Inspiring and Expanding Our Child’s Creativity
Inspiring and Expanding Our Child’s Creativity
Blip. Beep. Ding.
These are the sounds coming from your child these days thanks to the iPad and video games that seem attached to their small hands.
In this day and age, kids are spending more time in front of the television and computer, and less time using their imaginations and exercising their creativity. While electronic devices have their place, it’s important we as parents encourage, inspire, and support their imaginations, development, and creative curiosities about our world. Even we need to be a little creative to expand our children’s imaginations and foster lifelong passions and perhaps even future careers.
I know you may be saying, “But Vicki, they don’t want to put those iPads down.” The key is that as Moms we must provide them with something even better, plus all the tools and supplies they need to spend their time doing something much more worthwhile as they create and explore.
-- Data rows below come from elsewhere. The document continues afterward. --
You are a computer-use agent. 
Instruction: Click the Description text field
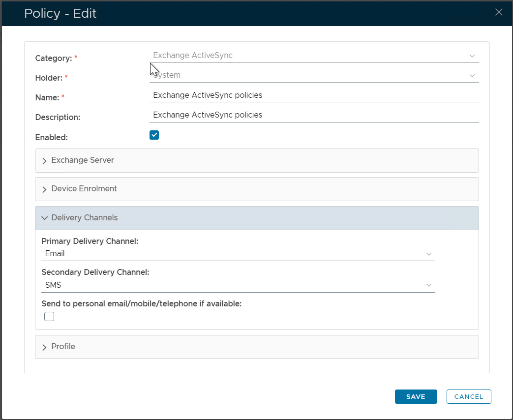(314, 115)
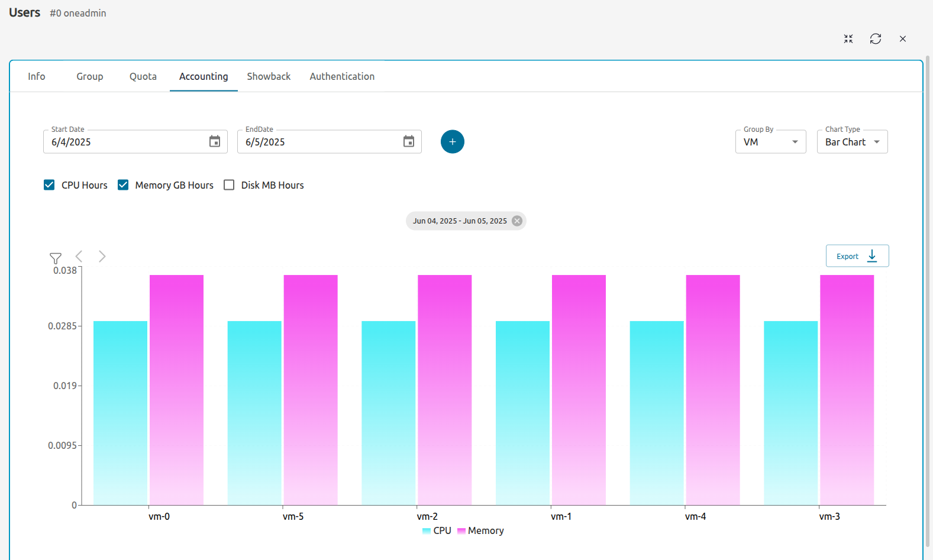Click the Export button

click(x=857, y=256)
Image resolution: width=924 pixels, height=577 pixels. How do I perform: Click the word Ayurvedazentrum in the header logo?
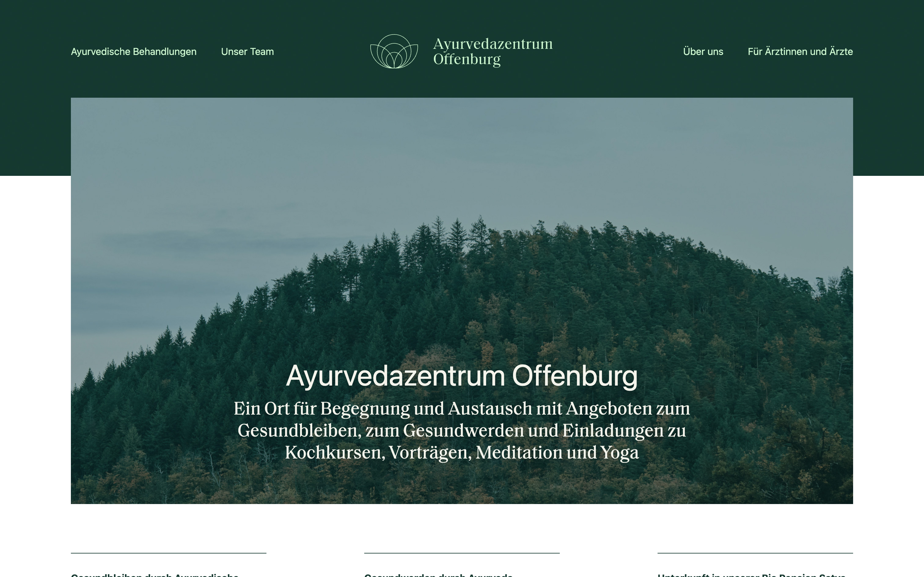point(493,44)
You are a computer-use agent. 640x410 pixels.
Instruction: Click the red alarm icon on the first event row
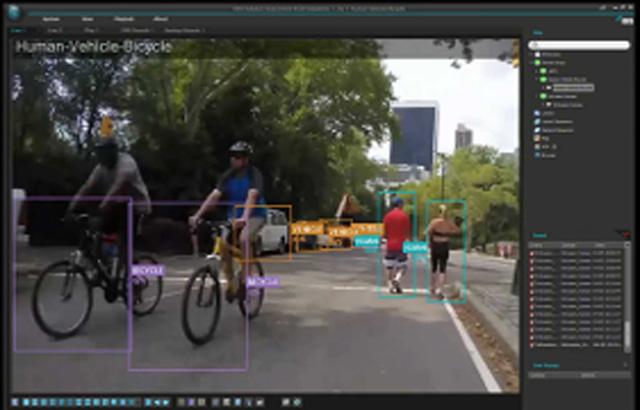[x=533, y=254]
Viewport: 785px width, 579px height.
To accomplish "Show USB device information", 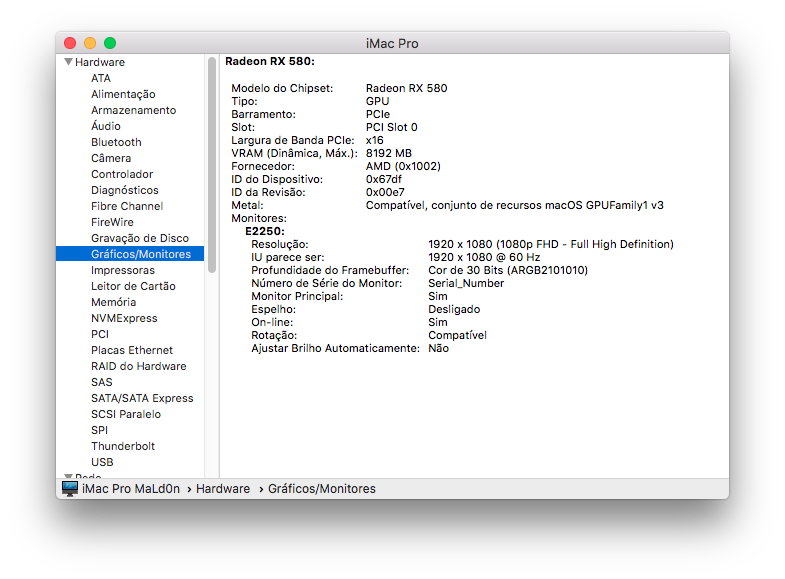I will 102,462.
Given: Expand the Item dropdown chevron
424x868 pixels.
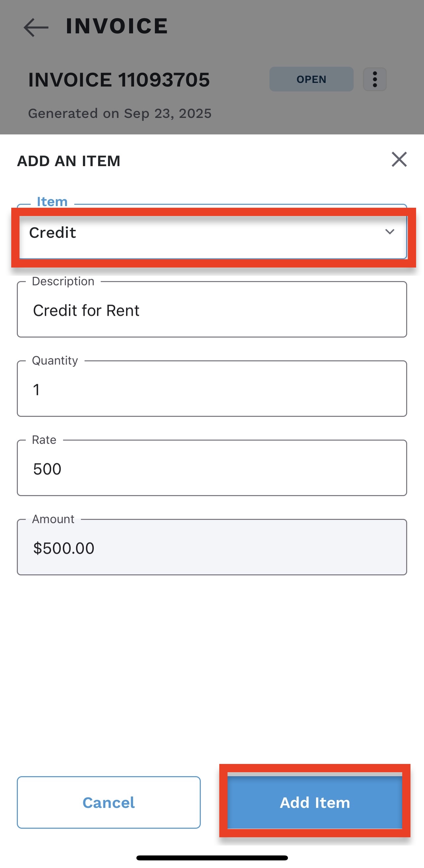Looking at the screenshot, I should point(390,232).
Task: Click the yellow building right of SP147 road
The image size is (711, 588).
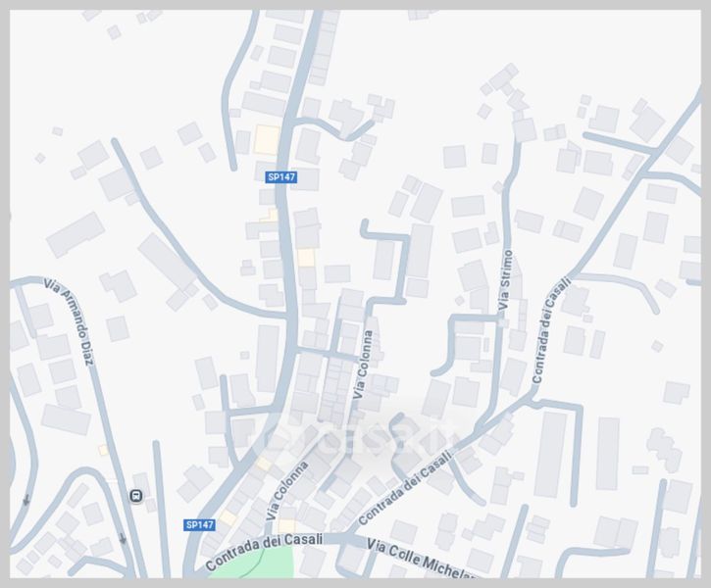Action: coord(306,258)
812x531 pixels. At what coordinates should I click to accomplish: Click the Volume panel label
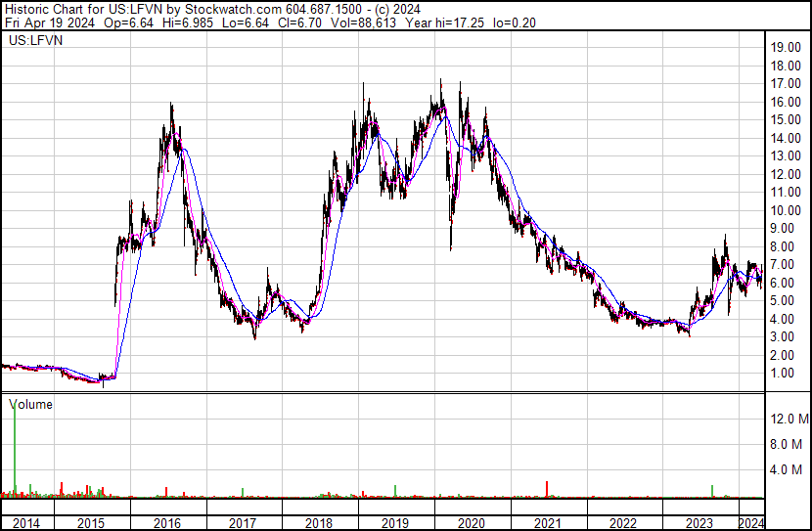30,404
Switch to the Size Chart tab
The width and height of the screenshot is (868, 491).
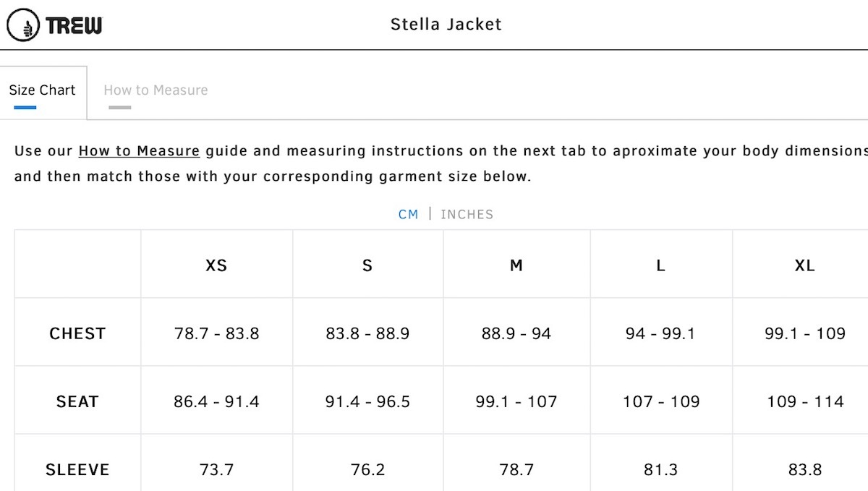(42, 90)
Here are a few fun + creative outlets based on your child’s favorite interests:
For the future scientist:
This crystal growing kit is a fun and magical way to get your child interested in science. It has everything your kiddo needs to grow various colored crystal formations. Talk to them about different scientists who have discovered and invented things throughout history- the automobile, the telephone, the water purifier- and how important it is to think “outside the box” and experiment. Once the crystals take shape, they will make great room decorations or gifts for grandparents.
For the Future Artist:
Most children love to show their creativity through art. Set up a creative art corner somewhere in the house or even in the garage. At stores like Michaels, you can purchase an art easel, paper, paints and brushes. Be creative and buy colored pencils, tubes of paint and special markers. Reuse and repurpose empty boxes as canvases. All artists need inspiration, so take a walks outside or in the parks to find the “wow” in the flowers, a sunset, a beautiful old neighborhood tree. Encourage your emerging artist to take a photo on your phone and try to recreate the image. You can create a gallery in your child’s room or family room for all of the “masterpieces.” Make sure your child signs their artwork. These also make great gifts. Don’t buy Aunt Meg a birthday gift. Make her something special. Give her an Ashley Original.
For the Brainiac:
It might sound old-fashioned, but puzzles never go out of style. If your child likes concentration and focus games then work on a puzzle. Find a space on any table in the house, and create a “puzzle area”. They can work on the puzzle for 20, 30, or even 60 minutes a day. The slow progression toward completion will help them exercise their minds and patience. When they finally complete the puzzle, they can celebrate their triumph feeling proud and victorious.
For the future Spielberg:
Kids love making their own “trailers” of their lives. Most IPads have easy programs where you can do this as a family or your child can film friends or even the dog. The programs tell your child what kinds of shots are needed – action shots, close-ups, etc. – and they even get to write their own credits. It’s so much fun to share the trailers with family and friends. You can even post them, so grandma in another city can get a special treat.
For the Future Artisan:
Knitting is a great hobby that your children can work on each day after school. Little by little, they will slowly see a product come to life. They can make hats, scarves, gloves, tote bags, and so much more. The creative designs are truly endless. Find a little bit of help in “My First Knitting Book” or a knitting loom, both for beginners, and watch how quickly they grasp the concepts and techniques. We are thinking this could lead to a wonderful Mother’s Day gift!
For the Future Musician:
There are many benefits to children learning to play instruments, outside of the music itself. It improves academic skills as music and math are highly intertwined. Certain instruments, such as percussion, help children develop coordination and motor skills as it requires movement of the hands, arms and feet. The daily practice and slow progress refines discipline and patience, because learning an instrument teaches children about delayed gratification. It also boosts a child’s self-esteem through performances and talent advancement. For instance, if your child is interested in play the guitar, you can get them this “My First Guitar” teaching book and borrow or purchase a used guitar. Take notice in the level of interest they have in learning to play, and then decide if lessons or classes would be a good fit for your child.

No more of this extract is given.